P/1 – Muito bem. É tão linda essa história! Além dessa história que você sempre recorda, que você ouviu do seu avô, teve algum aprendizado que você recebeu durante a sua infância, ou quando você já era uma moça? Ainda é moça, né? Ou quando você ainda era uma adolescente, como os não índios falam? Alguma função assim, que você… alguma formação do povo Parakanã que você recebeu enquanto mulher para levar para a vida adulta? Um aprendizado de como, enquanto mulher, você recebeu algum aprendizado assim nesse sentido?

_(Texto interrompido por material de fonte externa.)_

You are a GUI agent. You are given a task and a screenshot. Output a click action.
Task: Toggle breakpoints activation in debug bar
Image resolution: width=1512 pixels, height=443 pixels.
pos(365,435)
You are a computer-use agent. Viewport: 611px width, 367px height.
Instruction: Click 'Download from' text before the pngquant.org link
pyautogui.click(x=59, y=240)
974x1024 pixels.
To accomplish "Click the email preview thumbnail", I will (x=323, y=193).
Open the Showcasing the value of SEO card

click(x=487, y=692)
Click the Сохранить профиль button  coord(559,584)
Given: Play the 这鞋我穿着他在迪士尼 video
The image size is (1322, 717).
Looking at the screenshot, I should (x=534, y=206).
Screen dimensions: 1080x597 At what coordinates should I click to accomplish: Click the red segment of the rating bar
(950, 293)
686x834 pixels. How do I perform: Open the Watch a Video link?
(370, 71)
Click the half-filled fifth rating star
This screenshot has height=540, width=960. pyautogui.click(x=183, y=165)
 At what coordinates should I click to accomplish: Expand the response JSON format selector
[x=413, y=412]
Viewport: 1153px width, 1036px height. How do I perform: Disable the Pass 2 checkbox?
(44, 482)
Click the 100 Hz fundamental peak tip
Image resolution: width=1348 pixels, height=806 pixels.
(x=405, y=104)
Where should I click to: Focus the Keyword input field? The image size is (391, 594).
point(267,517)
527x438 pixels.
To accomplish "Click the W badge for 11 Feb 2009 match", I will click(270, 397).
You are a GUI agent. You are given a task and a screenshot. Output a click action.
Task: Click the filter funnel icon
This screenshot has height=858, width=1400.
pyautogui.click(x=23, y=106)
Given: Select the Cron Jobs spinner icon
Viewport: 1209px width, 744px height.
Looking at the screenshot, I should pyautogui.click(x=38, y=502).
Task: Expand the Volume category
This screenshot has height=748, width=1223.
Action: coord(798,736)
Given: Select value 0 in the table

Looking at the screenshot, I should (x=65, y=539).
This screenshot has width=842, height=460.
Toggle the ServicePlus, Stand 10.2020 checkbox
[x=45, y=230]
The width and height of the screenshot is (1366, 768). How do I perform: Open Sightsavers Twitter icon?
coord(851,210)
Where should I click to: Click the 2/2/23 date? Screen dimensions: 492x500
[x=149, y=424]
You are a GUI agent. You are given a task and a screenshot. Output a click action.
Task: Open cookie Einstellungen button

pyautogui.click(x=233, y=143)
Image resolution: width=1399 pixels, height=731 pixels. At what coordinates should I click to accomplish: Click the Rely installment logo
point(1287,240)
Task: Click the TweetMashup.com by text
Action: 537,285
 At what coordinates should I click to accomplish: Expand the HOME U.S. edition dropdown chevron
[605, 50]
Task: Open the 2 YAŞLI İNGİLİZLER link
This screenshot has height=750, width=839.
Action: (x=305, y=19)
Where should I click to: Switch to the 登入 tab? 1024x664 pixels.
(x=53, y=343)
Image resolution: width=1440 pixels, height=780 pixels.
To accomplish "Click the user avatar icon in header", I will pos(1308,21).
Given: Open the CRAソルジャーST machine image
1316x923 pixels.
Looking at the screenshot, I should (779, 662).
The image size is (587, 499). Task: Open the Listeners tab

R – Sim, com certeza. Todas as mulheres jovens, desde crianças são ensinadas a serem guerreiras, serem independentes. Quando uma mulher se torna uma moça, tem que ser uma mulher forte, firme e sempre tentar estar do lado do seu companheiro na luta, em qualquer coisa que precise, você tem que estar do lado dele. Ser uma boa esposa, boa mãe também. E ser o exemplo também das outras mulheres, dos seus filhos, das suas filhas e netos. Foi esse ensinamento que eu recebi da minha mãe, da minha avó e dos meus tios também, porque eles davam conselhos também, né. É isso.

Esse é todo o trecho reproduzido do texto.